Posted: 20 Nov 2014     Print Version  Bookmark and Share

Keywords:University of Southampton  photonics  ultrafast photomodulation spectroscopy  UV laser 

University of Southampton researchers have developed a method to help produce more reliable and robust next generation photonic chips. The technique, called ultrafast photomodulation spectroscopy (UPMS), uses UV laser pulses of femtosecond duration to change the refractive index of silicon in a tiny area on the photonic chip, in order to identify at which time the light in the chip is at which position.

Photonic chips made from silicon will play a major role in future optical networks for worldwide data traffic. The high refractive index of silicon makes optical structures the size of a fraction of the diameter of a human hair possible.
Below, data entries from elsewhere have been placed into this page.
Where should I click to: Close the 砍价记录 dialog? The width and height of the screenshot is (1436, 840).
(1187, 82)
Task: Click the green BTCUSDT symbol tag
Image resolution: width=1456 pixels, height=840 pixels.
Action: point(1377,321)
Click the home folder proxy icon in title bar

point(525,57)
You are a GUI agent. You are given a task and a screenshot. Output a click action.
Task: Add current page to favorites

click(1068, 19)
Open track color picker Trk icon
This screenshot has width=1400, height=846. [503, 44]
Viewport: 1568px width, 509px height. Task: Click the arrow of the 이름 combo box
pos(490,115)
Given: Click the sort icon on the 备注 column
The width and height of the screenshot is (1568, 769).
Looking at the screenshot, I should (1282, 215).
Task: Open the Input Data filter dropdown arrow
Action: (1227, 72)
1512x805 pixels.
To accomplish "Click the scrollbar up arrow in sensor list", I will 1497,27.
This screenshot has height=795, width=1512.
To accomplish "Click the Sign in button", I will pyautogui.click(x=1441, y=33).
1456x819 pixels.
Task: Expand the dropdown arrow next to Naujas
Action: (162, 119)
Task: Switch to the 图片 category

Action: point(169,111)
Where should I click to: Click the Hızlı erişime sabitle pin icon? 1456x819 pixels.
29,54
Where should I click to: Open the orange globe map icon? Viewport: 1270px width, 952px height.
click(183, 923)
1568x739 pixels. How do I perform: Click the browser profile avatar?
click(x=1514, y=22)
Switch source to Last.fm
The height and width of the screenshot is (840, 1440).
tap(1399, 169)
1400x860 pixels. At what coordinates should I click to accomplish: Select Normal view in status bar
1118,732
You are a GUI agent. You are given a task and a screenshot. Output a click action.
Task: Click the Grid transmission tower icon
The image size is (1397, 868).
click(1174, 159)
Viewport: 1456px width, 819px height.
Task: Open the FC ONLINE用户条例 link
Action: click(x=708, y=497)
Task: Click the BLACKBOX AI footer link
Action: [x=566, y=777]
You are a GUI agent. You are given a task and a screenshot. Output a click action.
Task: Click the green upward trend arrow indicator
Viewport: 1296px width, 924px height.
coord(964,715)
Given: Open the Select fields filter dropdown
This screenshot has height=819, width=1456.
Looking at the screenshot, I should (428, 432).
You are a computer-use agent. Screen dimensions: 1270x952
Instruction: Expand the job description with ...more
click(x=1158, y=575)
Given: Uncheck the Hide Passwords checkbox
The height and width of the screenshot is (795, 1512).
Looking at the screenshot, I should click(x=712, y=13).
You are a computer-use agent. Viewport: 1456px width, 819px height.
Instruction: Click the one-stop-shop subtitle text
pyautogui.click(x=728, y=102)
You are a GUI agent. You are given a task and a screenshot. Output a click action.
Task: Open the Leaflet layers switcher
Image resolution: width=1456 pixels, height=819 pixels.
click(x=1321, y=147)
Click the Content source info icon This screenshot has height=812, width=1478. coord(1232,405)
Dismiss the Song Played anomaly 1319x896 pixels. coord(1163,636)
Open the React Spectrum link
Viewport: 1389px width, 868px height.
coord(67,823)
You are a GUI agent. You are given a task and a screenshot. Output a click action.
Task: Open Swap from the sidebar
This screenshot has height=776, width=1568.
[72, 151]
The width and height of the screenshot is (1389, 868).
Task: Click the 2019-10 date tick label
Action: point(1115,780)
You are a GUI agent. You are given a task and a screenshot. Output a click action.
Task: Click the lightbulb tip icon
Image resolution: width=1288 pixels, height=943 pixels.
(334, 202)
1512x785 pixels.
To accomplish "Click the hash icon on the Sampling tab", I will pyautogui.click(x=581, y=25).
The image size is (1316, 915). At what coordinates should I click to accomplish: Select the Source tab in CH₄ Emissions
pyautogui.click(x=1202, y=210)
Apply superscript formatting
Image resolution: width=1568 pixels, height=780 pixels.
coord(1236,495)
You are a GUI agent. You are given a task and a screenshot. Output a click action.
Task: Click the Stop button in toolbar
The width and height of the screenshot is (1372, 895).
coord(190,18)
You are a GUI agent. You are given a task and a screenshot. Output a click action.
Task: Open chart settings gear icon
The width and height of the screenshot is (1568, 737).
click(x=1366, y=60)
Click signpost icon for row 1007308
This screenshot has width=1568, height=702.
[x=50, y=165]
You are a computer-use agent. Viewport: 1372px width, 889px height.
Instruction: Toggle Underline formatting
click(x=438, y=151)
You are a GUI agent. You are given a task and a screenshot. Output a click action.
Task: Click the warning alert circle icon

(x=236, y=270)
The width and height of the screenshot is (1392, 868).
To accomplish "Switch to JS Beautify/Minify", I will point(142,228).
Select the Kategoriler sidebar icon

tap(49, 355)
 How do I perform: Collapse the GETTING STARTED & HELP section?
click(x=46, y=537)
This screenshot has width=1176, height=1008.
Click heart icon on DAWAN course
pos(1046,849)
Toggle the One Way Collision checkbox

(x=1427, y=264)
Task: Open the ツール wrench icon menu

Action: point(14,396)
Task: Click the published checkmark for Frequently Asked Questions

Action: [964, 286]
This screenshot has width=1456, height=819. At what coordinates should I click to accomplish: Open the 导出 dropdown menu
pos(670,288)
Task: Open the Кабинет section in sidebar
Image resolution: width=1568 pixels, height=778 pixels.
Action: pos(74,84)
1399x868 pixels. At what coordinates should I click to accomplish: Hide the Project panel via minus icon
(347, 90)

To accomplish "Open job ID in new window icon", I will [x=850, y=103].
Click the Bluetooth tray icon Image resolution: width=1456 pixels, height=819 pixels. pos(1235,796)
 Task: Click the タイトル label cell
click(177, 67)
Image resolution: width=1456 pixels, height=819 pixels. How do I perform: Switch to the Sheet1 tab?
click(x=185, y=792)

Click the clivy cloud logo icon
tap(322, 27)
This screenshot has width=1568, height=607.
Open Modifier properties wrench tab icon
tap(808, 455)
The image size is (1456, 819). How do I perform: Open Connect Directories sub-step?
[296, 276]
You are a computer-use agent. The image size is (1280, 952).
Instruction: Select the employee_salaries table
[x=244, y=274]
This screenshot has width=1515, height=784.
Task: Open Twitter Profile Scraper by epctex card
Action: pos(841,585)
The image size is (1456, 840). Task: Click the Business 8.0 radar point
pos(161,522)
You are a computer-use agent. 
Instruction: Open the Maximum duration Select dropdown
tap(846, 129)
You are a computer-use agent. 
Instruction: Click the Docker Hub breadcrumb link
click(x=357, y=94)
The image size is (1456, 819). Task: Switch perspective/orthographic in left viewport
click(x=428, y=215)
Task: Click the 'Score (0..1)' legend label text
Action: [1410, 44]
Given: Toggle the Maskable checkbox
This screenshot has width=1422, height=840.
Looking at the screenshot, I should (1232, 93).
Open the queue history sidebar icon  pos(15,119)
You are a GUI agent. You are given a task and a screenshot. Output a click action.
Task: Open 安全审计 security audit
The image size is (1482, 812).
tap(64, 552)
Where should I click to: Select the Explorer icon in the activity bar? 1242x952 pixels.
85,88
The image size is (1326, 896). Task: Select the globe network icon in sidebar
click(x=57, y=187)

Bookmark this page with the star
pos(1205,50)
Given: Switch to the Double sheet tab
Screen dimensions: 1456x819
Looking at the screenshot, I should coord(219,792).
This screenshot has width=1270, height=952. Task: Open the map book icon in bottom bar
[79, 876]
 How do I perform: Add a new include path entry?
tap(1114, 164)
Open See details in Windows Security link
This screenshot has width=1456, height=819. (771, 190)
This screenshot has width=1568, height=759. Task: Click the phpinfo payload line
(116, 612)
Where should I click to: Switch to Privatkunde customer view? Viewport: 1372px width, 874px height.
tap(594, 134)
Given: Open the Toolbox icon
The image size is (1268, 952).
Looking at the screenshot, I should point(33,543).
Squeezing more and more optical structures for light distribution, modulation, detection and routing into smaller chip areas allows for higher data rates at lower fabrication costs.

As the complexity of optical chips increases, testing and characterising such chips becomes more difficult. Light traveling in the chip is confined in the silicon, that is, it cannot be 'seen' or measured from the outside. But researchers from University of Southampton have come up with a solution.

Ultrafast photomodulation spectroscopy

Ultrafast photomodulation spectroscopy

Non-contact characterisation tools such as UPMS are vital for scientist designing complex photonic chips. The UPMS technique is fast and robust and has the potential to be used for industrial testing in the photonics industry.

Roman Bruck, from physics and astronomy at the University of Southampton and lead author of the study, said: "Monitoring the transmission of the chip while the refractive index is locally changed gives a precise picture of how the light flows through it. This allows testing of individual optical elements on the chip, a crucial step in the design optimisation to ensure its flawless operation. Because the changes induced by the technique are fully reversible, this testing method is non-destructive and after testing, the chip can be used for its intended application."

The research team, from physics and astronomy and the Optoelectronics Research Centre (ORC) at the university, expects to establish the technique as a standard characterisation tool, making photonic chips under development more reliable and bringing them into the market quicker. The work has been funded by the Engineering and Physical Sciences Research Council (EPSRC).